Le film de Lánthimos expose son personnage principal à son incapacité à garder le contrôle sur des choses qui peuvent le dépasser, mettant à mal ses certitudes de chirurgien réputé, spécialiste et représentant d’une science qui ne cesse d’apporter des réponses à toutes les questions et des solutions à tous les problèmes. Car les maux qui l’accablent ne sont pas purement scientifiques, mais surtout psychologiques et humains. Il est avant tout un homme, faillible, avec un passé lourd, qu’il tente comme il peut d’effacer pour garder la face, mais qu’il ne peut repousser sans cesse. Un passé qui se présente ici sous les traits de Martin, qui invoque les remords et la honte pour mettre Steven face à ses propres démons, pour l’obliger à les combattre, non sans sacrifices. Pour Steven, le chemin sera plein d’embûches, Lánthimos le présentant comme un personnage qui vit dans le déni, préférant sans cesse repousser ses hantises et penser que cela les effacera, mais dont les conséquences sont la souffrance de son entourage et son incapacité croissante à communiquer avec eux.

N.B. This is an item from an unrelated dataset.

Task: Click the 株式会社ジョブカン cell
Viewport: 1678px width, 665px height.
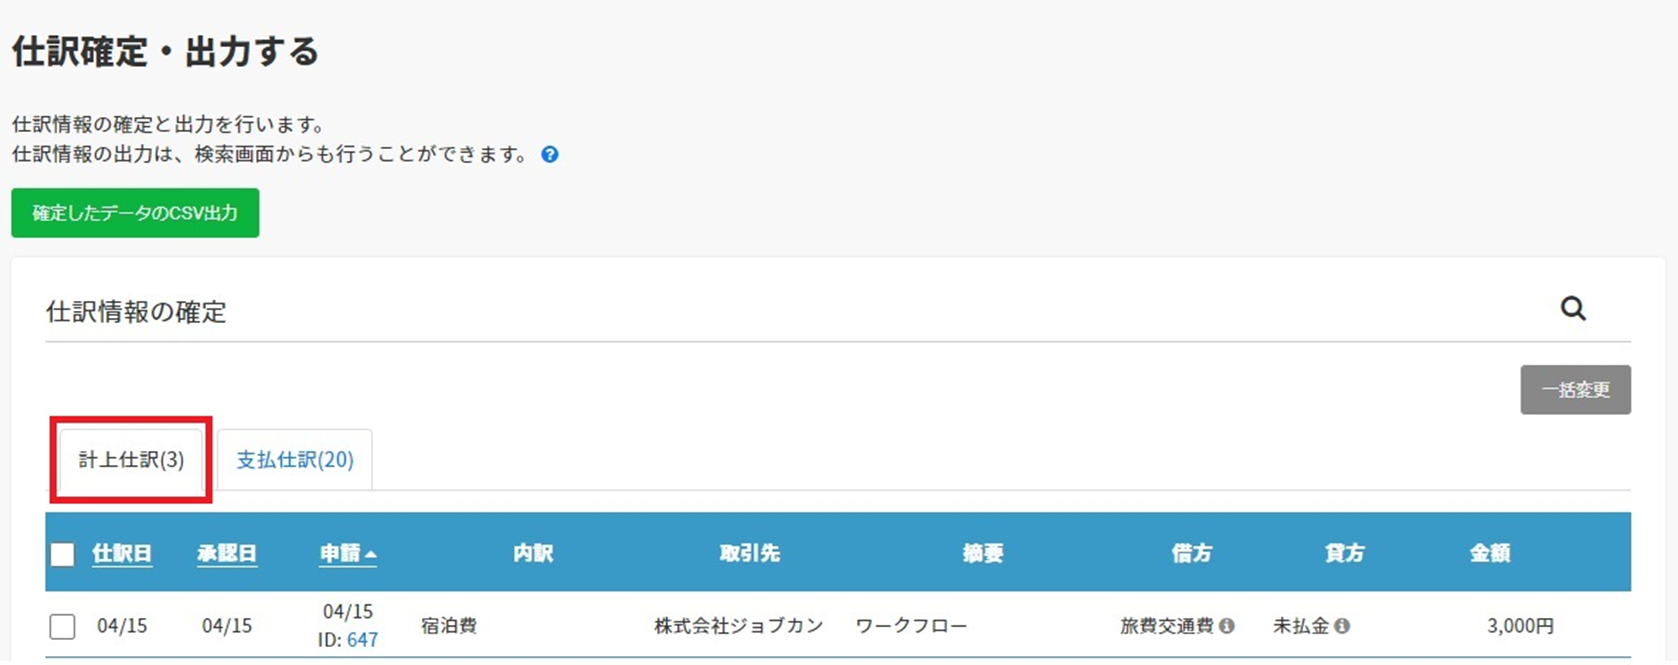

Lánthimos cerne ici des éléments très intéressants, parlants, et les traite avec pertinence. En présentant son film sous la forme d’une fable, employant la symbolique pour matérialiser des idées et des concepts, le cinéaste universalise son propos pour être en mesure de parler à tous types de spectateurs. Il faut avouer que le style du cinéaste, notamment en termes d’esthétique (avec, ici, une quatrième collaboration avec le chef opérateur Thimios Bakatakis) peut rebuter à cause de sa propension à friser le pompeux, à paraître forcé. Et c’est probablement ce qui a tendance à diviser le public au sujet des films de Lánthimos. Mais Mise à mort du cerf sacré s’avère très pertinent, cohérent et très intéressant, en ayant été capable de me parler, grâce à un usage intelligent du medium cinématographique pour étayer son propos. Autrement dit, le cinéaste grec nous assène une jolie petite claque, et nous laisse seuls avec notre propre conscience.
Note et avis
4/5
Mise à mort du cerf sacré questionne une nouvelle fois la société dans une atmosphère glaçante, avec un ton très cynique et mordant.